*** Opening of Entries supplied ***

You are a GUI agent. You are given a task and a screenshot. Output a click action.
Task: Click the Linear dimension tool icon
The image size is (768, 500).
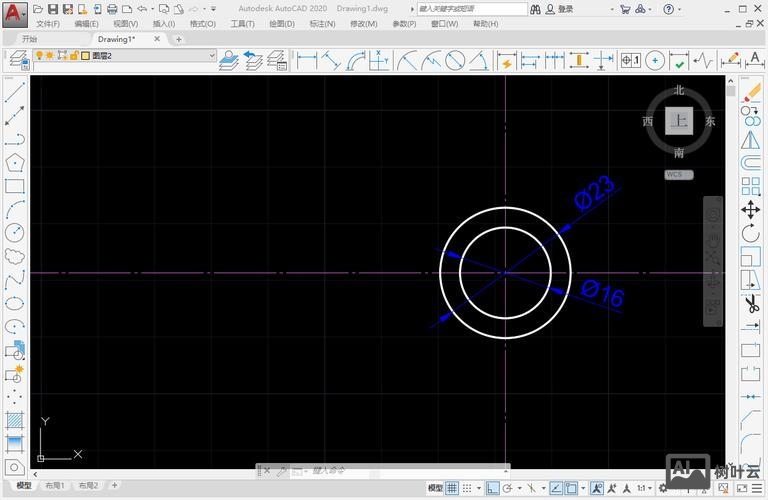pos(307,61)
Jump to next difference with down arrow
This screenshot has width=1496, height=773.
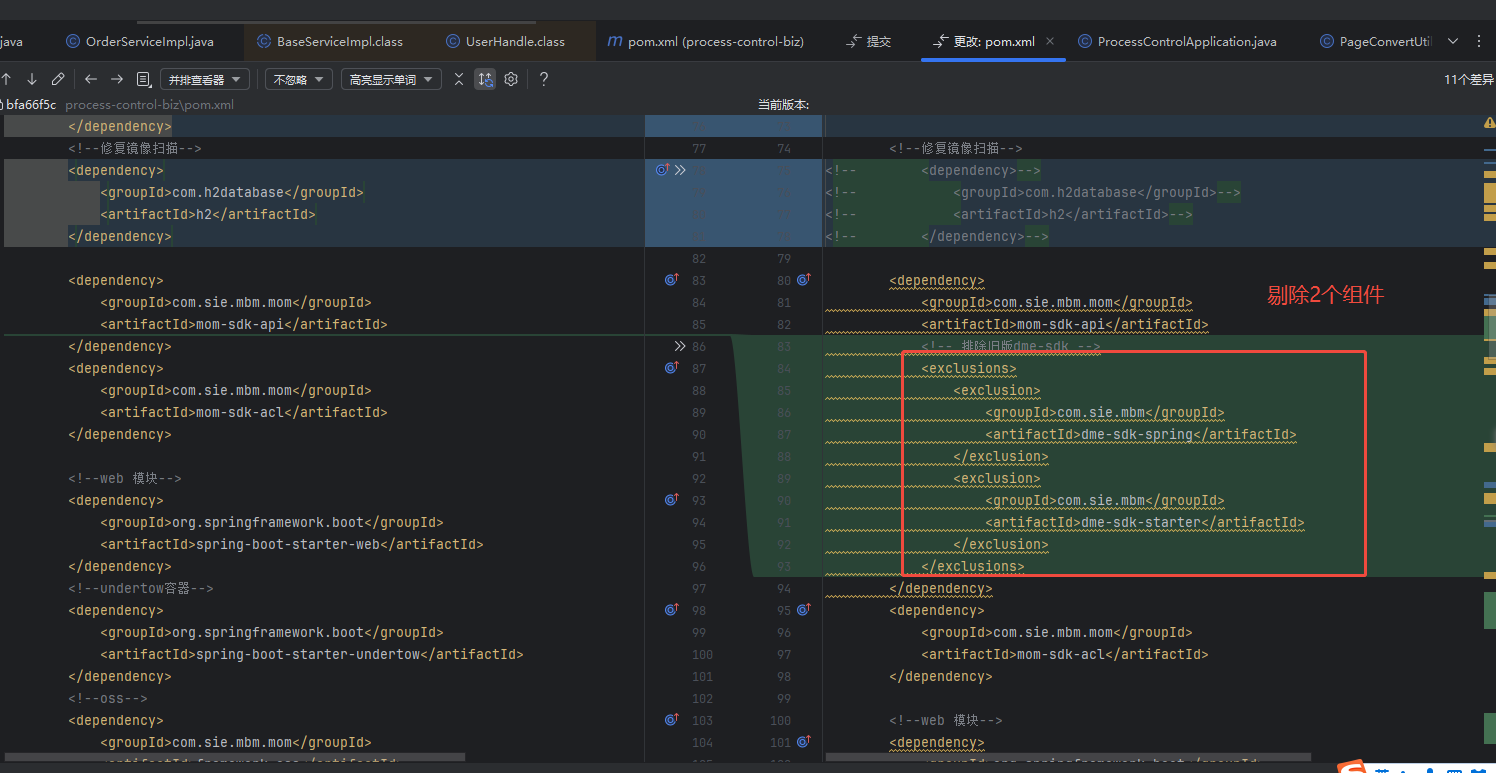(x=32, y=79)
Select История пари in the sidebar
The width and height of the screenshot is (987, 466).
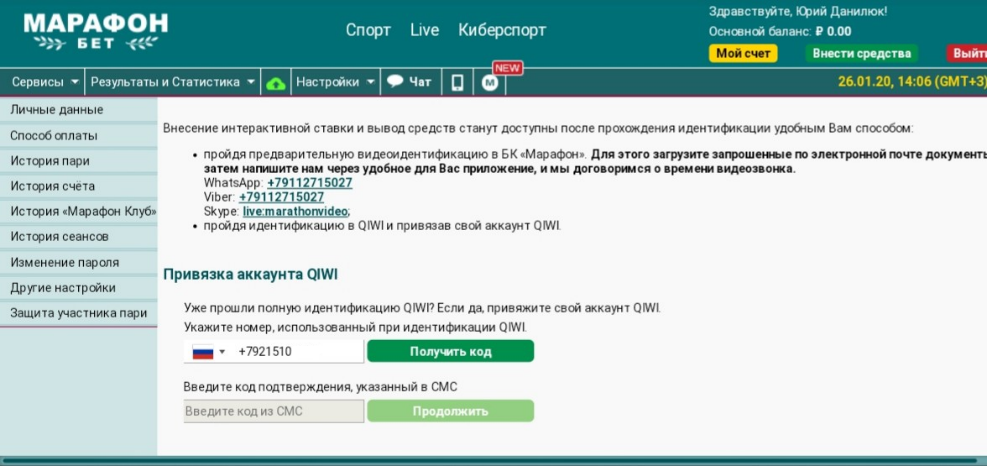point(50,161)
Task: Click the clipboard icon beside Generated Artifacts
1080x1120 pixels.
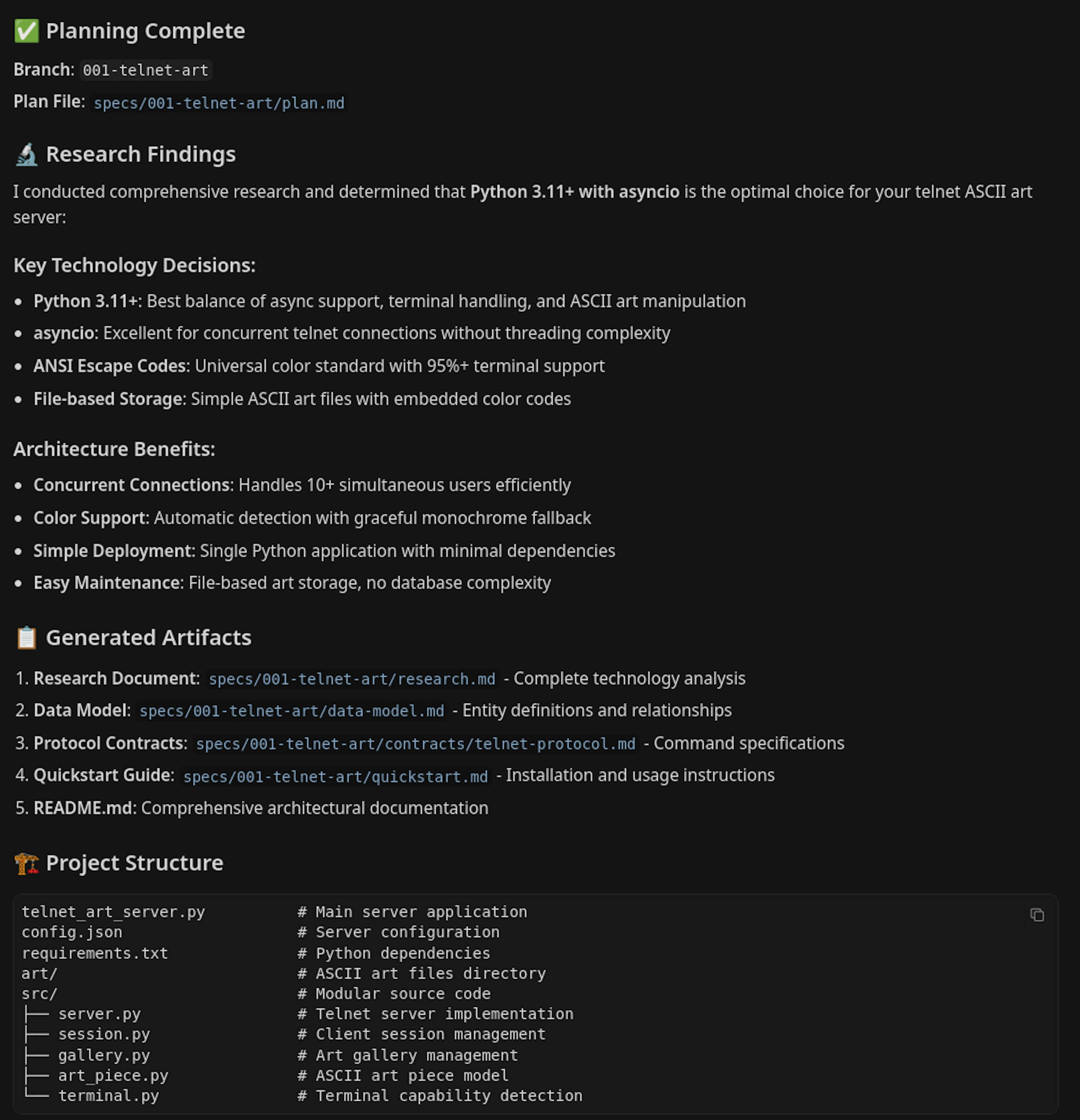Action: pyautogui.click(x=26, y=638)
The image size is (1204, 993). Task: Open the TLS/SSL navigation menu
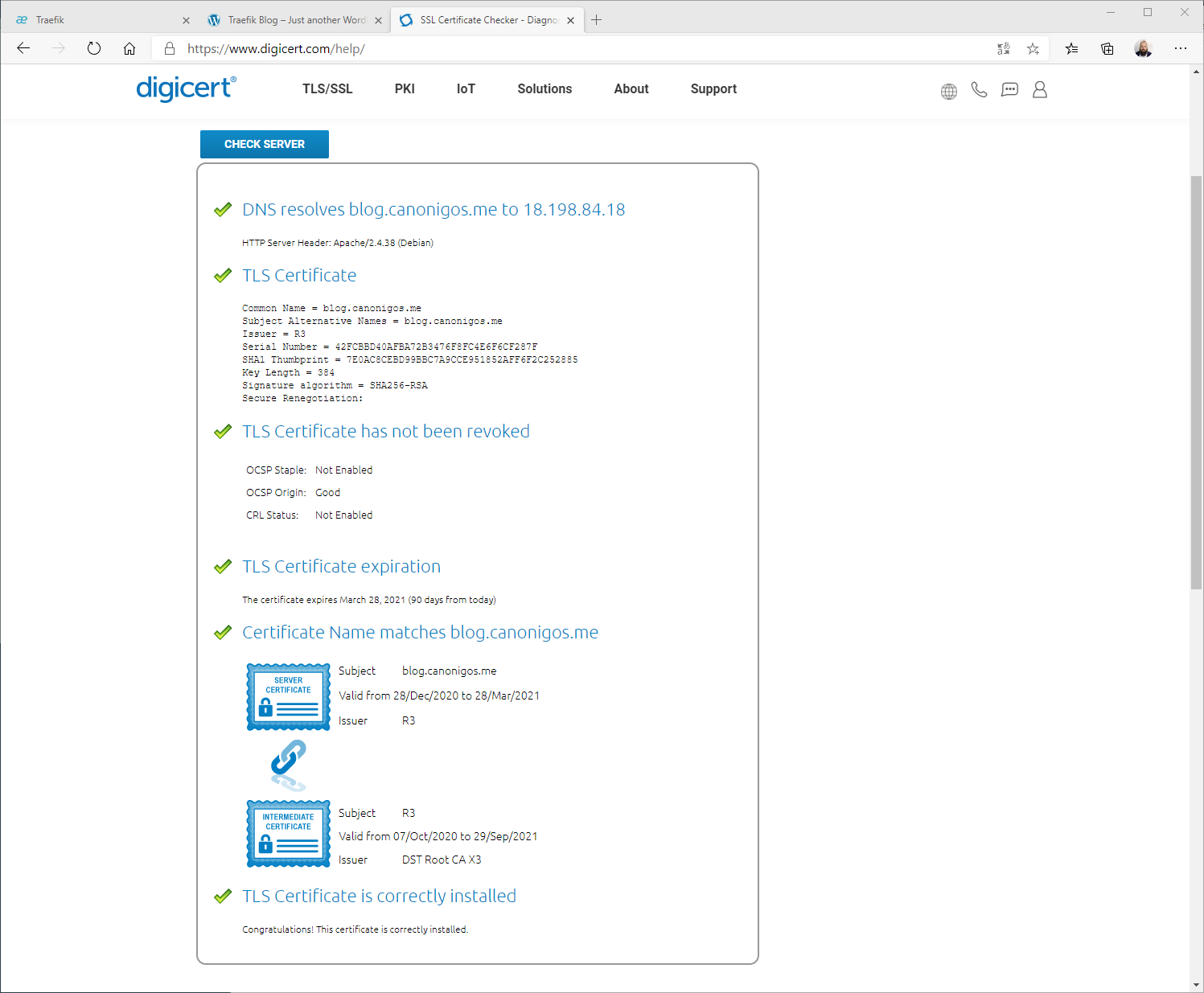[327, 89]
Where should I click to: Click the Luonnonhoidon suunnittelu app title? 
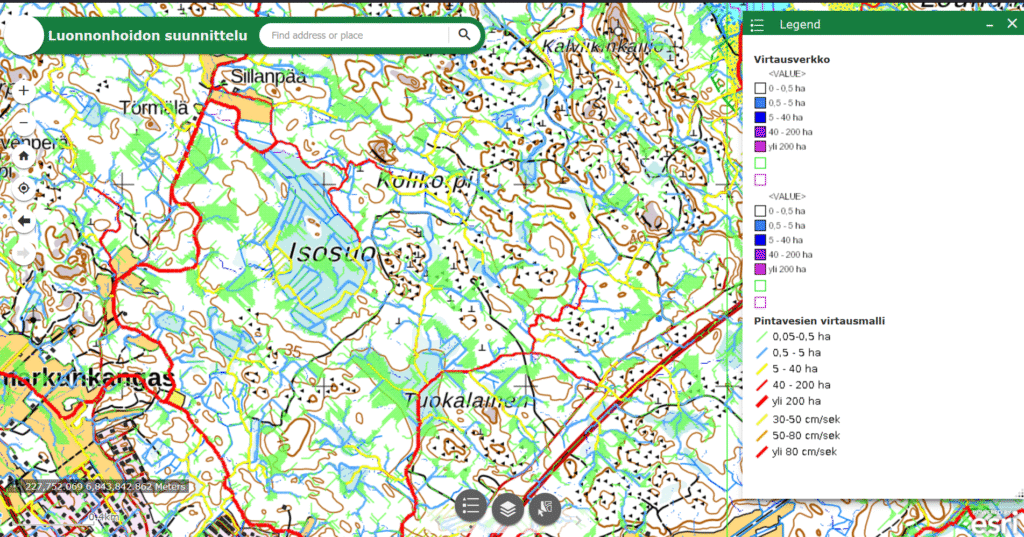point(147,36)
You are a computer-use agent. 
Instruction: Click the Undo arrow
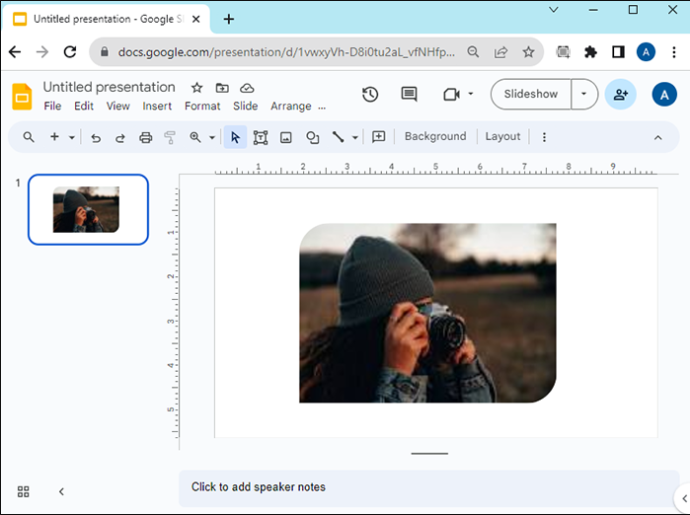click(95, 138)
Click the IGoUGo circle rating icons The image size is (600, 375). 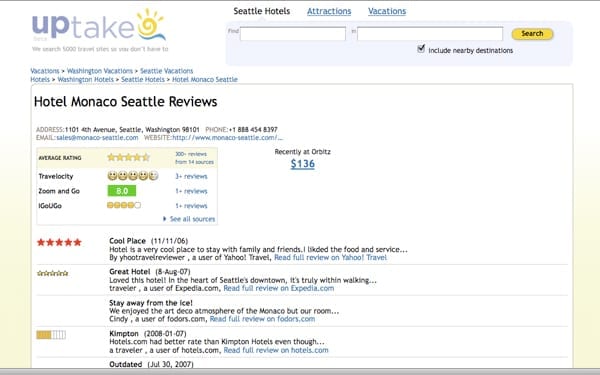(124, 205)
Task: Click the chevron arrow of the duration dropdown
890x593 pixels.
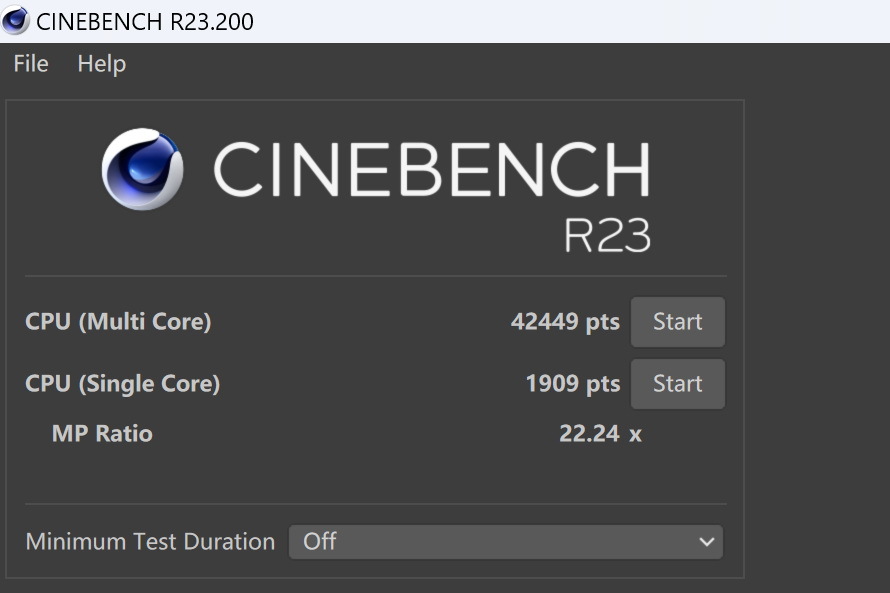Action: [x=707, y=542]
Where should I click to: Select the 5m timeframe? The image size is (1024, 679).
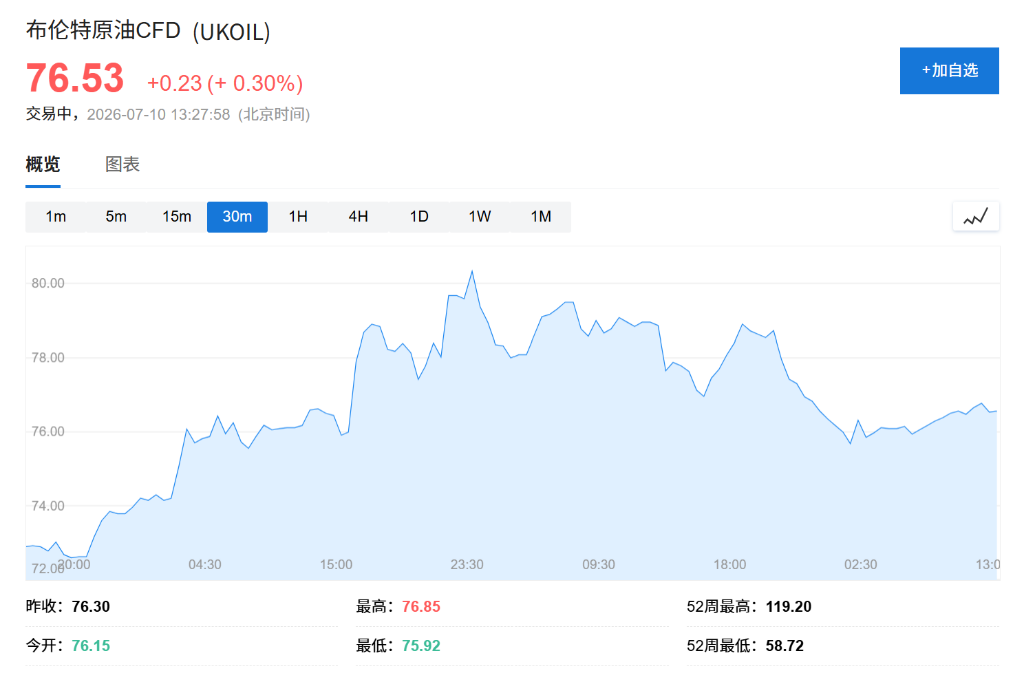pyautogui.click(x=116, y=217)
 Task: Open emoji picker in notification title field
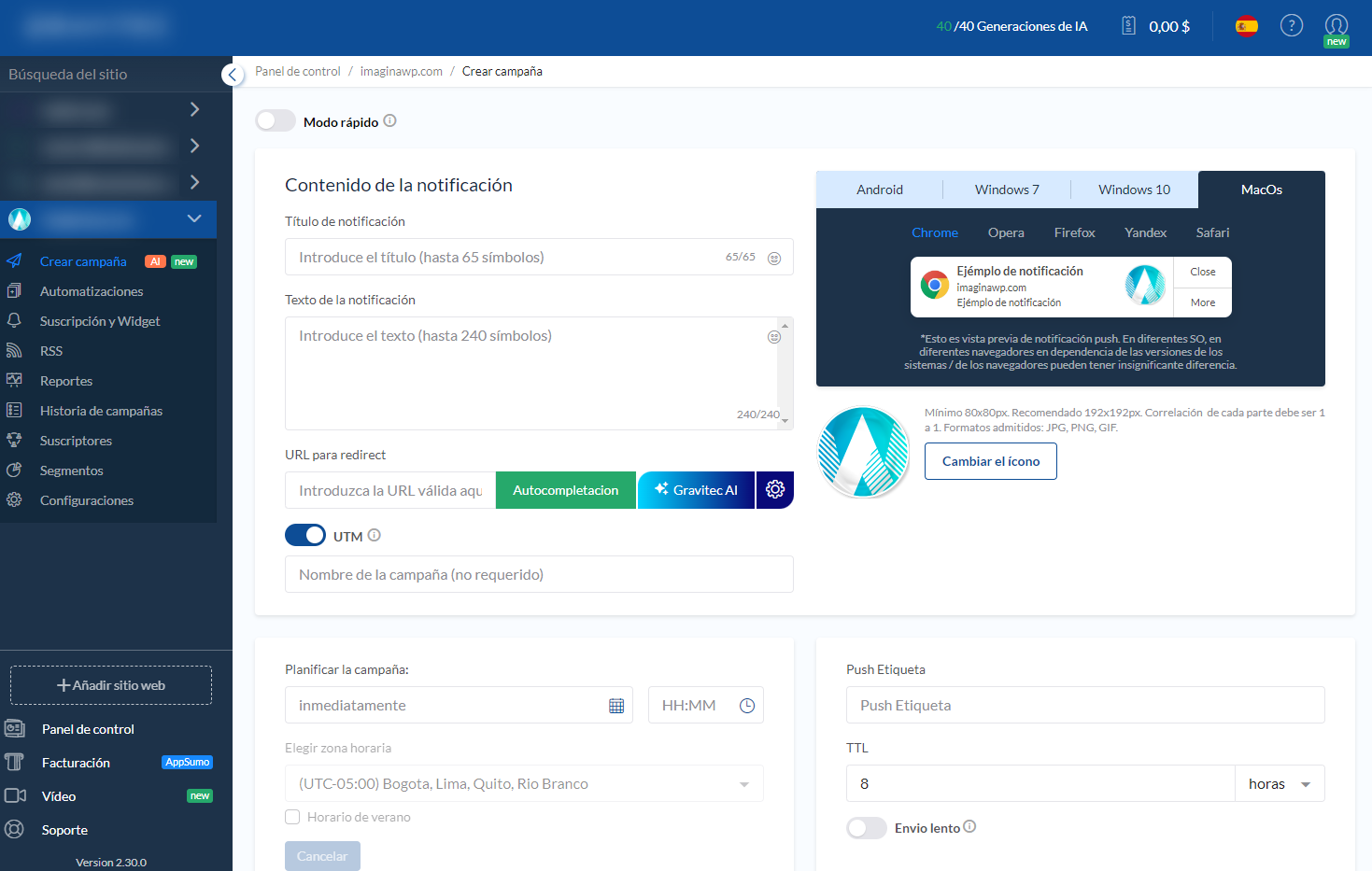coord(774,259)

*** Close of Entries supplied ***

* [Exercise description] Write out each line above containing "agent".

* [Result of the task]
You are a GUI agent. You are given a task and a screenshot. Output a click action.
You are a computer-use agent. 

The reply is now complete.